## Task prompt
Return the lines of the data below in which the string "computer" occurs.

──────────

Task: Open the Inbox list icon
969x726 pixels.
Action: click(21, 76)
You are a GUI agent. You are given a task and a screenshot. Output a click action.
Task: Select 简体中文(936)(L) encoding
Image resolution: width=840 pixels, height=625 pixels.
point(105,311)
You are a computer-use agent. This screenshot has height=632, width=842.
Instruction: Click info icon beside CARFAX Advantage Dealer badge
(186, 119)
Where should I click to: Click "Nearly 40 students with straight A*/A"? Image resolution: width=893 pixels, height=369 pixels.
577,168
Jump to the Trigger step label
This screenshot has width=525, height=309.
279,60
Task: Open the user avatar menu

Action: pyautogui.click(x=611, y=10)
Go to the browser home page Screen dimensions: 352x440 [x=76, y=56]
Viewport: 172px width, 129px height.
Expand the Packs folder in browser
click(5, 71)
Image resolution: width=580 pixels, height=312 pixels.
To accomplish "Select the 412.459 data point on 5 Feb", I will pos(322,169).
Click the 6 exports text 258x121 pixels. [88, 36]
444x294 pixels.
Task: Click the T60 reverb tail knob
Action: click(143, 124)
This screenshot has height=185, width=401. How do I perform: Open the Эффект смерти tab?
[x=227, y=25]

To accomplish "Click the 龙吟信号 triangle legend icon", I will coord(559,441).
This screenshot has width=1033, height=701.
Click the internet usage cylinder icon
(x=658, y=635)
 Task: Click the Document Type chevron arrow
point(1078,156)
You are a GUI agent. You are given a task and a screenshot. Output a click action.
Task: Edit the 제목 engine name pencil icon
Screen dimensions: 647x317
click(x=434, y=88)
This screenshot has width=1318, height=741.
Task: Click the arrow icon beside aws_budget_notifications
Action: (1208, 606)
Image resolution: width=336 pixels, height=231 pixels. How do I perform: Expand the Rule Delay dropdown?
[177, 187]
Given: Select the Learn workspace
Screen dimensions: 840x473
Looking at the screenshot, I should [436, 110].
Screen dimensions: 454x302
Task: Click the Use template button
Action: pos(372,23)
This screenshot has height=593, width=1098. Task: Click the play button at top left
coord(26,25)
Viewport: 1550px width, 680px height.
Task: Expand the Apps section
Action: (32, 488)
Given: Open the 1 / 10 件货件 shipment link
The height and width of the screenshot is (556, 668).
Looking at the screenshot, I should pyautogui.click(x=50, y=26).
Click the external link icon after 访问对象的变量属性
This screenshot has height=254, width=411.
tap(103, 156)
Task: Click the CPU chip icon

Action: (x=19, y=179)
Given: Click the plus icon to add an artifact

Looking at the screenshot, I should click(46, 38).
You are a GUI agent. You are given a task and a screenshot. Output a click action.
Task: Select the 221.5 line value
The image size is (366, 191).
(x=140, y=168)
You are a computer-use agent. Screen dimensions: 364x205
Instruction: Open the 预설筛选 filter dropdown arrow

──────────

## The answer
You are a computer-use agent. This screenshot has height=632, width=842.
You are a computer-use agent. Screen dimensions: 364x205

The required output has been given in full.